What’s kept Mia from journaling for two years? She’s been working on
her senior project. She’s told everyone that it’s a history of her
country’s olive oil presses, but it’s actually a romance novel
called Ransom My Heart . . . and it’s been rejected by every
publisher who’s seen it. Meanwhile, she’s been accepted by every
college she’s applied to, but, in true Mia fashion, her
self-confidence remains shaky and she believes that it’s only
because she’s a princess. Her old boyfriend Michael returns from
Japan, launching the usual emotional confusion since—as she hastens
to remind herself over and again—she already has a new boyfriend.
Over the years there have been a couple of clunky entries in the
series, but this is not one of them.

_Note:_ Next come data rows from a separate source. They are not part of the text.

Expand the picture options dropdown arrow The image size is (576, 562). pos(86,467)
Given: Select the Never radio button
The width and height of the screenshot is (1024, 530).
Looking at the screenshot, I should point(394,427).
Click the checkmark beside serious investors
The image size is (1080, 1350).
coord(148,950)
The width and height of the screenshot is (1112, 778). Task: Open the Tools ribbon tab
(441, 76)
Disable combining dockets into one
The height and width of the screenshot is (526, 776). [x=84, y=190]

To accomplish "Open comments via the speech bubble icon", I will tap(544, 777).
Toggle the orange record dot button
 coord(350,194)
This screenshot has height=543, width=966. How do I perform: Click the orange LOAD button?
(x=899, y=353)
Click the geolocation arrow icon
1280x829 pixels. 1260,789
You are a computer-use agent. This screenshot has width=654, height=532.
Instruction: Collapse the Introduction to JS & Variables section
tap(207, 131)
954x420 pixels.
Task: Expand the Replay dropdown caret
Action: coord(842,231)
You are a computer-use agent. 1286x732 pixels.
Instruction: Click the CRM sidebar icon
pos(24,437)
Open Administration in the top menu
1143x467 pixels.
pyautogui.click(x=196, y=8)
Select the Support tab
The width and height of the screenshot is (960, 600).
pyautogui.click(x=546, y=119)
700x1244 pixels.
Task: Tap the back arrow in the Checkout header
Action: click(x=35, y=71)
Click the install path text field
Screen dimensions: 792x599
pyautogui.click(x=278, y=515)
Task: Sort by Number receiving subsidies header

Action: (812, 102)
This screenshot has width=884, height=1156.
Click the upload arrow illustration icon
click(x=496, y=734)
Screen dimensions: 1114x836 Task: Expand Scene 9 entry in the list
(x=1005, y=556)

The snappy dialog (much of it
in the form of e-mail) that was always the series’ highpoint
remains. Missing, however are the many pop culture riffs and
references. Perhaps Mia has grown up. She’s not quoting Kierkegaard,
but I expected a couple more Buffy references (or, perhaps
now, Lost references). Forever is also spiced up with
a couple of extracts from Ransom (The entire book is actually
available separately, credited to Princess Mia with Meg Cabot.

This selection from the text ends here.